個別銘柄では、好決算を発表しサイバー・バズ<7069>が急騰。yutori<5892>は、自社が運営する自社ECサイト「YZSTORE」が韓国のファッションプラットフォーム「KREAM」でセレクトアイテムを期間限定販売すると発表し買い優勢となった。そのほか、ジーエヌアイグループ<2160>は決算が材料視されたほか、ウェルスナビ<7342>は三菱UFJフィナンシャル・グループ<8306>による150億円出資発表をきっかけに急騰した。一方、クリングルファーマ<4884>は脊髄損傷急性期患者に対して組換えヒトHGFタンパク質製剤(KP-100IT)を投与する第III相臨床試験の速報結果について、主要評価項目で統計学的有意差が認められなかったと発表し急落。ACSL<6232>は決算発表を嫌気した売りが続き、上場来安値を更新した。
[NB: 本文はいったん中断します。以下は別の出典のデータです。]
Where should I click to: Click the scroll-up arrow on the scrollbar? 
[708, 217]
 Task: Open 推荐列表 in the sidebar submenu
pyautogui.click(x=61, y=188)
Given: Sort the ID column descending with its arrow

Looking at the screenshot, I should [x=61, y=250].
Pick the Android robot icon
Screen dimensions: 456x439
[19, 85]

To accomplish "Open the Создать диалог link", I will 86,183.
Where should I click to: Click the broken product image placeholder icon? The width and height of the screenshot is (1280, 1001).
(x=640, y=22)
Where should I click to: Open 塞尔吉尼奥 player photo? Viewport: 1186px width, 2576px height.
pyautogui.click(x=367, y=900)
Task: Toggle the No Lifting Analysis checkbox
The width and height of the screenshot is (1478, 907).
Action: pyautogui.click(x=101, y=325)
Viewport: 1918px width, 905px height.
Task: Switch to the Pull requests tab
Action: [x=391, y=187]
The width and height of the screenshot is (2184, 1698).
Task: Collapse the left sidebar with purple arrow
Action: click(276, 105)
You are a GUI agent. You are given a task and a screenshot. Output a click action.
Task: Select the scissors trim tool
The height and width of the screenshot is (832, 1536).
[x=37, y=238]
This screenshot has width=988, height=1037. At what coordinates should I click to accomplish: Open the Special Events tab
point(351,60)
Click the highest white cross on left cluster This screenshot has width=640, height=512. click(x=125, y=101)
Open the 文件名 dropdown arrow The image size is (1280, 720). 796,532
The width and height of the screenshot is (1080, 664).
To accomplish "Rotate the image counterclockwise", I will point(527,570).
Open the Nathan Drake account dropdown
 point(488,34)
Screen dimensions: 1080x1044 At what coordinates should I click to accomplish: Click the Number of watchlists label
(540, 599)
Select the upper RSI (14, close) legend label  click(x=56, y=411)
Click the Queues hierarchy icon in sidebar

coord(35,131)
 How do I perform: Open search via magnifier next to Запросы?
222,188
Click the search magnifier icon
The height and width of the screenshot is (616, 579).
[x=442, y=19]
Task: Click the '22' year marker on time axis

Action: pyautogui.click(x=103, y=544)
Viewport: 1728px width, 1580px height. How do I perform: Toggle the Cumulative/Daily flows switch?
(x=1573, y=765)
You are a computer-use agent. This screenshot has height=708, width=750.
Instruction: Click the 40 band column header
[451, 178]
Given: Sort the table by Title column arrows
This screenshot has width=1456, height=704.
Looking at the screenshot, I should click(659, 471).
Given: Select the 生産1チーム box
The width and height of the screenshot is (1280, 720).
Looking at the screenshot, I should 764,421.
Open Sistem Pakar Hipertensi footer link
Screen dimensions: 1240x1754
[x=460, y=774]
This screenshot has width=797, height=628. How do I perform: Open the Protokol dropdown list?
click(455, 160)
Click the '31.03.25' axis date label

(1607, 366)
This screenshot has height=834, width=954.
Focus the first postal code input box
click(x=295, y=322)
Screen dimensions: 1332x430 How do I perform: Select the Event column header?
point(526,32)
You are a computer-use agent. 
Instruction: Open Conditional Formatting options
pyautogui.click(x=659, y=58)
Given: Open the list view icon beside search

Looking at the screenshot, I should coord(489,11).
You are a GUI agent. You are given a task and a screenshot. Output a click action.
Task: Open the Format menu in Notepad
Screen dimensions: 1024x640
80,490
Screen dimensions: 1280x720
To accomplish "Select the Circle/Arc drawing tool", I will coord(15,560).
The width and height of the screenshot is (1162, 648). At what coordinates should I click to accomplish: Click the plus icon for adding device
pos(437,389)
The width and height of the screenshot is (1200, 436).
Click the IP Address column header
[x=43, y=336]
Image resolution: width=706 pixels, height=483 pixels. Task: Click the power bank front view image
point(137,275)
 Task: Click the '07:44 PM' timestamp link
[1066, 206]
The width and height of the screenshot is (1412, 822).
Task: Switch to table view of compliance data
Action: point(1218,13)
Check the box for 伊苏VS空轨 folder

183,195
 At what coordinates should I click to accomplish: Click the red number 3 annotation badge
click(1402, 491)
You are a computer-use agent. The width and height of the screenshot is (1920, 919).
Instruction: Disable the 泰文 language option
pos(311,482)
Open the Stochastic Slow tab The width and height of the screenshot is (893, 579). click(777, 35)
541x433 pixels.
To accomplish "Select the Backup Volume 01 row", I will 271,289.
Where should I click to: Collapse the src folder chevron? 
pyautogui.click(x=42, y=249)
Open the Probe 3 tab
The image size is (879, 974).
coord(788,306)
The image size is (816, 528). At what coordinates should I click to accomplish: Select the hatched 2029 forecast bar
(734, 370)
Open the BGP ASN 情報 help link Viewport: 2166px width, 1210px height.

■出遅れを意識した投資家の資金流入継続に期待、IPOは1社
来週の新興市場は、今週同様、出遅れを意識した投資家の資金流入が期待できそうだ。東証グロース市場Core指数構成銘柄などの主力株に投資資金が流入しており、東証グロース市場Core指数は6連騰。16日には前日比6.8%急騰し売買代金も増加している。東証グロース市場指数、東証グロース市場250指数ともに、昨年10月安値を起点に下値を切り上げ、昨年11月末の戻り高値と200日移動平均線をそれぞれ上放れたことから、短期的な反発はより強まる可能性がある。
プライム市場中心の相場展開が1月以降続いていたが、出遅れ物色の流れが東証グロース市場にも向かい始めている。時価総額が小さく証券会社のカバレッジが少ない東証グロース市場に海外投資家の資金は入りにくいが、プライム市場で利益確定した個人投資家の投資資金流入は十分期待できる。
物色の対象は、来週も東証グロース市場コア20銘柄を中心とした主力銘柄となるが、投資家のモメンタムが好転していることから、決算発表一巡を受けて、好決算銘柄への買い継続や決算が嫌気されて急落した銘柄の反発狙いなども期待できる。一方、QPS研究所、売れるネット広告社は急騰し短期的な過熱感が意識されチキンレース化していることから急落する恐れはある。ただ、急落した後は短期資金が別の銘柄に向かう可能性もあり、東証グロース市場の売買は盛り上がるだろう。
なお、22日は東証グロース市場へVRAIN Solution<135A>が上場する。製造業向けAIソリューションを提供しており公開価格は2990円。東証グロース市場に投資資金が流入していることから投資家の関心を集める可能性がある。